Fior tidak mengira akan menghadapi CEO Farmaco pada wawancaranya hari ini. Sebelumnya Ia sudah mengetahui tentang Macan Farmaco dari rumor yang beredar, tapi tekadnya sudah bulat. Franco Dimas William, pemilik Farmaco Corp tengah duduk di balik meja dengan setelan jas berwarna gelap. Tidak ada kacamata yang menghias wajah, tidak ada senyuman, bola mata itu tajam dibawah garis alis yang tebal dan hitam.

Mata Fior menyusuri lengan berotot dan berakhir di jemari ramping panjang yang tengah memegang bolpoin. Kemudian lengan itu terangkat dan menggebrak meja hingga bolpoin nya terpelanting jauh ke lantai.

Fior menelan ludah dengan gugup. Ia mendengar pria itu berkata geram. "Sekretaris sialan. Pena kosong diletakkan di atas meja." Bunyi terdengar ketika tangan pria itu menarik telepon genggam dengan kasar. "Kau mau dipecat? Ke ruangan ku sekarang, bawa bolpoin."

Perangai itu, batin Fior. Demi apa, Fior? Semua demi bisa bekerja satu kantor dengan senior yang selama ini Ia suka.

Pintu dibuka dan seorang wanita muda masuk dengan wajah pucat. "Maaf, Pak. Saya lupa mengganti bolpoin Anda."

"Sudah berapa lama kau menjadi sekretaris?" Tanya Si Macan.

Suara wanita itu bergetar saking gugupnya. "Satu tahun, Pak."

"Kau mau pindah ke divisi lain?"

Wanita itu mengangguk cepat.

"Ajari anak magang ini, jika dia lulus kau boleh pergi ke divisi manapun yang kau mau."

Wanita itu lalu tersenyum puas seraya menatap Fior penuh harap.

"Tapi, Pak. Saya tidak melamar bagian sekretaris, saya membuat lamaran untuk divisi marketing."
Karena disanalah tujuan utama Fior. Farel Gunawan adalah ketua divisi tersebut, berada satu ruangan dengan Kak Farel adalah impian Fior selama ini.
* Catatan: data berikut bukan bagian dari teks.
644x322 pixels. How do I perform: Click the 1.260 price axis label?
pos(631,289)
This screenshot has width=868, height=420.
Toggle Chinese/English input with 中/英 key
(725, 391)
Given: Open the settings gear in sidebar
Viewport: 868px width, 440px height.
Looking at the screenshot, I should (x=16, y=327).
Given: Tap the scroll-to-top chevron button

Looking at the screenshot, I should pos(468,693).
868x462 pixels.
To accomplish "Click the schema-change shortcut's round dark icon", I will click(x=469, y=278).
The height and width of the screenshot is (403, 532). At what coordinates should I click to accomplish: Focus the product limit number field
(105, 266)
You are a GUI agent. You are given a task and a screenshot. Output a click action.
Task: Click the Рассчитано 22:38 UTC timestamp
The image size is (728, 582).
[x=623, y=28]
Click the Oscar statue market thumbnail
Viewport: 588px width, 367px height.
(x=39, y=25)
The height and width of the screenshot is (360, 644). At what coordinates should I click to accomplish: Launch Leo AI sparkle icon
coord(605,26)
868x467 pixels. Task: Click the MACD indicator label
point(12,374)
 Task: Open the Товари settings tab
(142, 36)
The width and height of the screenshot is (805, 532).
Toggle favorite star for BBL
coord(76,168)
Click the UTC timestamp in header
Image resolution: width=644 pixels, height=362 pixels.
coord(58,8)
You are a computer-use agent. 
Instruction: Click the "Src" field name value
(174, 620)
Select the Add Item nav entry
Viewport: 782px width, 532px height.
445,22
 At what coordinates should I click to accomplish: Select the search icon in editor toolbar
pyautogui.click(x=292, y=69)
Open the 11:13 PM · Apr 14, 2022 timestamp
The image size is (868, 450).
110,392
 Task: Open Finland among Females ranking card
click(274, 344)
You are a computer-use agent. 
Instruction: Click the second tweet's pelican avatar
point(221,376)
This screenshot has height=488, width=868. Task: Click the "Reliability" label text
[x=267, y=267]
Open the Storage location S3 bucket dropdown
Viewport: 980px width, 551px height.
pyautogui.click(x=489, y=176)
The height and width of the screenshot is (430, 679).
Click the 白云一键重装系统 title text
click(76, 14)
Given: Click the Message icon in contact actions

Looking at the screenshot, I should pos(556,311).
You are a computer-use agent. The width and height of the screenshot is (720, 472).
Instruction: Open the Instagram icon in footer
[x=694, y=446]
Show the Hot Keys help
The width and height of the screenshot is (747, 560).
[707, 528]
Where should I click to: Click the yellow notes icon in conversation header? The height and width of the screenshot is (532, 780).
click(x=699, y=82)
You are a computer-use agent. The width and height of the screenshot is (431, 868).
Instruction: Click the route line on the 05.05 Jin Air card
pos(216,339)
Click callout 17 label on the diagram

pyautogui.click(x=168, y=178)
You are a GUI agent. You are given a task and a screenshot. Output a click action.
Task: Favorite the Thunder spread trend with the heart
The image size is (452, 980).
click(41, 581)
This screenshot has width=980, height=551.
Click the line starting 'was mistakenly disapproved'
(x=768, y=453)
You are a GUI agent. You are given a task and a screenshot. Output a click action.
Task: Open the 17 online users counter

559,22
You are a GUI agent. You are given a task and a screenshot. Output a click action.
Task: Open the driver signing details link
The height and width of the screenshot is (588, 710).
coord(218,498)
Fior diserang dengan tatapan tajam penuh dominasi oleh Franco.
"Kau boleh pulang jika tidak setuju."

Jemari Fior memainkan liontin yang dikenakannya, refleks ketika Ia merasa bimbang. Tanpa disadari kancing paling atas kemejanya tersingkap menampakkan kulit mulusnya.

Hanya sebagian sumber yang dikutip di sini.